2.2.2 UMC ECNs. For changes that UMC and Conexant mutually agree to make,
the following procedure shall apply:
2.2.2.1 Routine Changes. UMC may make changes in the processes used to
manufacture Products (i) that do not materially affect physical or
functional interchangeability or performance; or (ii) when required
for purposes of safety and/or compliance with applicable law or
regulations.
2.2.2.2 Material Changes.
2.2.2.2.1 UMC shall give Conexant ninety (90) days advance written notice of
any proposed change(s) ("Proposed Change Notice") in materials and/or
to the manufacturing processes qualified for production of Products,
which, to the best of UMC's knowledge, might affect the form, fit,
performance, maintainability, operation, function, reliability,
interface, interconnectability, compatibility, design rules, models,
or size, or which might adversely affect yields of the chips for
Products then qualified and subject to open purchase orders from
Conexant.
2.2.2.2.2 Such Proposed Change Notice shall describe the nature of the proposed
change(s), including reasons for the change(s), the anticipated
schedule for implementation of the change(s), and other relevant
technical and logistic considerations, including without limitation
quality and reliability data to the extent available.
2.2.2.2.3 Conexant shall approve or disapprove any such proposed change
promptly, but in no event may any such change be disapproved later
than fifteen (15) business days after receipt of the Proposed Change
Notice.
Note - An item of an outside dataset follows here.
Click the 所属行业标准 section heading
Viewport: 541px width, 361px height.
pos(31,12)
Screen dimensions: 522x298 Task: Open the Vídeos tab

To the extent Conexant approves a proposed change, Conexant
shall nonetheless have ninety (90) days from receipt of a reasonable
number of samples of changed Product to reject the changed Products,
if such changed Products fail to meet the Acceptance Criteria.
2.2.2.2.4 If Conexant disapproves such proposed change within the fifteen (15)
business day period or the ninety (90) day period described in the
immediately preceding section, UMC shall fill all then-accepted
Conexant purchase orders with unchanged Products in accordance with
the applicable Agreements and shall continue to deliver such
unchanged Products pursuant to such accepted purchase orders for a
minimum of [***] from the date Seller issued the Proposed Change
Notice.
2.2.2.2.5 Upon the expiration of three (3) months after the issuance by UMC of
a Proposed Change Notice which is rejected by Conexant, UMC, in its
discretion and by then giving a minimum of twelve (12) months prior
written notice to Conexant, may stop manufacture and delivery of all
Products involved (except to the extent purchase orders for such
Products have at that time been accepted) without liability.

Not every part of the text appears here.